Паника. Дети плачут, взрослые истошно кричат. Автоматы строчат без остановки. Одна пуля попадает в ребенка, другая — в женщину, третья — еще в одного ребенка. Они падают, обливаясь кровью. Седовласый мужчина тоже сполз со скамейки — пуля попала ему прямо в лоб, и из раны льется кровь, много крови, очень много! Его жена и обе девочки тоже лежат у лавки все в крови.

А клоуны продолжают стрелять по лежащим.

Зрители в ужасе рвутся к выходу. Мужчины проталкиваются вперед, отпихивая женщин и детей. Люди — на ступеньках, их топчут… И кровь, кровь, кровь, которая стекает со скамеек и ступенек вниз, к манежу.

С пистолетом в руках выбегает смотритель цирка в униформе. Его замечает худой клоун. Три выстрела — и «униформа» падает лицом в песок. Рядом расплывается кровавая лужа.

Как только раздались первые смертоносные выстрелы, молодая женщина в светло-желтом брючном костюме спрятала мальчика под скамейку и сама бросилась плашмя на пол рядом с ним. Она действовала быстро и уверенно, словно бывалый солдат. И теперь, лежа на полу, видит, как оба клоуна, продолжая стрелять, отступают к выходу с манежа. Люди бросились врассыпную, кое-кто упал. Клоуны выбегают на улицу.

Конечно, у входа их ждет машина, думает молодая женщина.

Все проходы забиты. Оттуда доносятся стоны раненых. Оставшиеся в живых люди дерутся — жестоко, бессмысленно, обезумев от страха. Вокруг — тяжелораненые, мертвые. Из динамика гремит мужской голос. Никто не понимает, что он говорит.



Спящий беспокойно ворочается. На лбу у него мелкие капельки пота. Дыхание хриплое, седые волосы слиплись. Во сне он отчетливо видит человека… да, убитого, в луже крови. Спящий видит во сне самого себя — мертвого! Он видит жену, дочерей — убитых, убитых, убитых! Девочки перегнулись через скамейку. Спящий громко стонет.
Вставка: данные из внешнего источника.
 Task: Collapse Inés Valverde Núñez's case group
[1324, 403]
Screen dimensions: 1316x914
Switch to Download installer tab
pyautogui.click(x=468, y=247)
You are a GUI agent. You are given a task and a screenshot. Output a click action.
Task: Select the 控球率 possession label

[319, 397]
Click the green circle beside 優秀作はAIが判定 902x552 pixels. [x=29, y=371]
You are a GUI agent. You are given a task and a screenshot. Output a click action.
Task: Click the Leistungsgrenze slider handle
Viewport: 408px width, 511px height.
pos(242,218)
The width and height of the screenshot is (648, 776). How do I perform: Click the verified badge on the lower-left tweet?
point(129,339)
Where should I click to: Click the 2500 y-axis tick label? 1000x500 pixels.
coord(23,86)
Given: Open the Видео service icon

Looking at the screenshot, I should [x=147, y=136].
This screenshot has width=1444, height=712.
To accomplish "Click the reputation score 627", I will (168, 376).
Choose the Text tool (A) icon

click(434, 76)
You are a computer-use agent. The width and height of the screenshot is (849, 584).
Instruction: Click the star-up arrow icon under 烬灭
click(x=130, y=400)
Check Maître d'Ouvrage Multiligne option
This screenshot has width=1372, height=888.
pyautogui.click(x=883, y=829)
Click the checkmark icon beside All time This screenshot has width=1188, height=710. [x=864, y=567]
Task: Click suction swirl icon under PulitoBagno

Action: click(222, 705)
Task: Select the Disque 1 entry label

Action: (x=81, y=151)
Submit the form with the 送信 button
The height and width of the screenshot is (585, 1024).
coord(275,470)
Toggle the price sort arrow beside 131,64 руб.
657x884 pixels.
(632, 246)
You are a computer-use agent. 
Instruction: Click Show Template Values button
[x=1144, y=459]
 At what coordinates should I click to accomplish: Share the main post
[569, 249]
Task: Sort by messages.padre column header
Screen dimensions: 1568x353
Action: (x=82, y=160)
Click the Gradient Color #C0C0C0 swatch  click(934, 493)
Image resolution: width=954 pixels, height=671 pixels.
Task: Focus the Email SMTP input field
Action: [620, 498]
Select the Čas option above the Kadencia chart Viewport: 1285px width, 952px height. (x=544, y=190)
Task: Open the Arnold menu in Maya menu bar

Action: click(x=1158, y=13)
Молодая женщина вскакивает. Тащит сына за собой. Он идет, покачиваясь. На манеже — толпа. Стоны раненых рвут душу. Женщина энергично прокладывает себе путь, держа мальчика за руку. Он чуть не падает, но она тянет его дальше. Где надо, женщина пускает в ход кулаки. Ей отвечают тем же.

— Эй, ты! Сдурела, что ли?

— Ну, сволочь, ты у меня получишь!

Вскоре она оказывается в вестибюле у касс. Там три телефонных будки. Она резко распахивает дверь одной из них, втаскивает туда сына, тяжело дыша, прислоняется к стеклу и набирает номер.

— «Гамбургер альгемайне», — доносится из трубки девичий голос.

— Говорит Норма Десмонд. Соедините с главным редактором! Срочно!

— Одну секунду, фрау Десмонд.

В трубке щелкнуло. И другой женский голос произнес:

— Главная редакция.

— Это Норма Десмонд. Доктора Ханске, пожалуйста! Быстрее!

— Соединяю!

Щелк! Мужской голос:

— Норма?

Молодая женщина старается говорить спокойно, не торопясь:

— Гюнтер! Я в цирке «Мондо» на Хайлигенгайстфельд. Только что здесь была дикая стрельба! Два клоуна палили из автоматов по зрителям.

— Что?

— По одному из секторов, мы с Пьером там сидели.

С улицы доносится вой сирен. Сколько машин подъехало — две, три, четыре или больше, не скажешь. Мимо Нормы Десмонд через артистический вход прямо на арену въезжает полицейская машина с вертящимся синим фонарем на крыше, за ней другая. Норма видит, как перед цирком тормозят микроавтобусы «скорой помощи».

Мимо нее пробегают санитары в белых куртках и серых накидках. Сирены надрываются.

— Сколько убитых? Сколько раненых? — звучит в трубке голос главного редактора.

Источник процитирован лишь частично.